Recast the lines of the material below as a JSON list of strings, one string per line, leaving out blank lines and the pictures.

Document and screenshot pointing entries
-- START --
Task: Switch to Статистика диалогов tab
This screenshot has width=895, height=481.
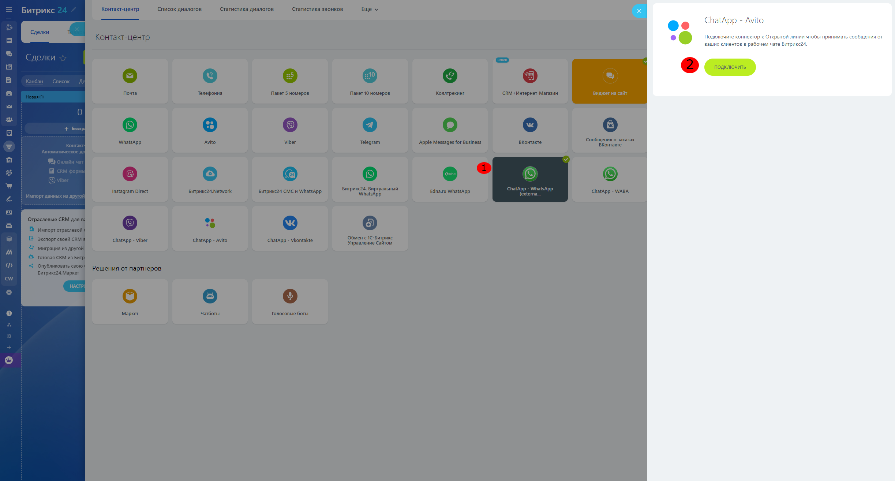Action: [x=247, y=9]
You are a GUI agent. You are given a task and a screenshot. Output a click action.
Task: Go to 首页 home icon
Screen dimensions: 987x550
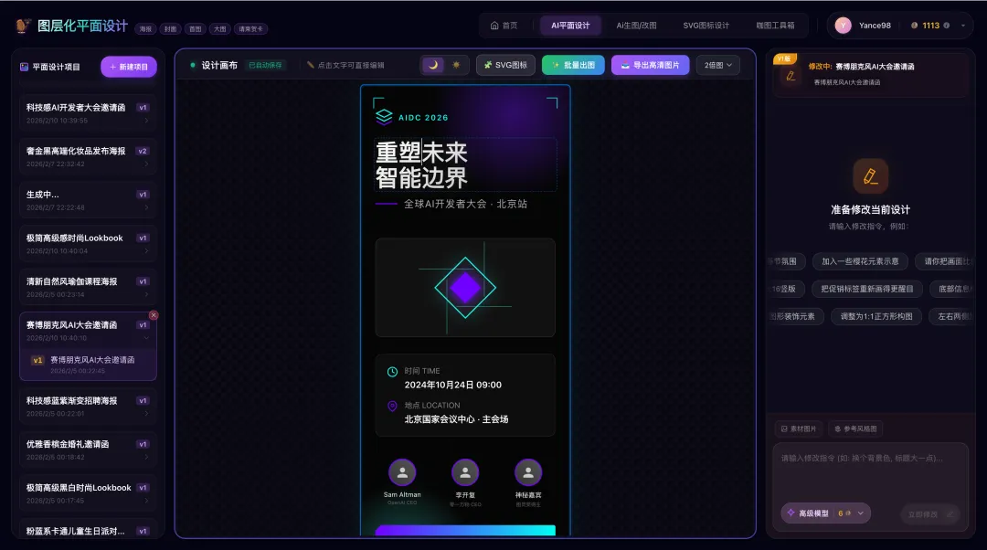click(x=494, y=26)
-- END --
OUTPUT FOR THIS TASK
[
  "Task: Switch to Статистика диалогов tab",
  "This screenshot has width=895, height=481.",
  "Action: [x=247, y=9]",
  "You are a GUI agent. You are given a task and a screenshot. Output a click action.",
  "Task: Go to 首页 home icon",
  "Screen dimensions: 987x550",
  "click(x=494, y=26)"
]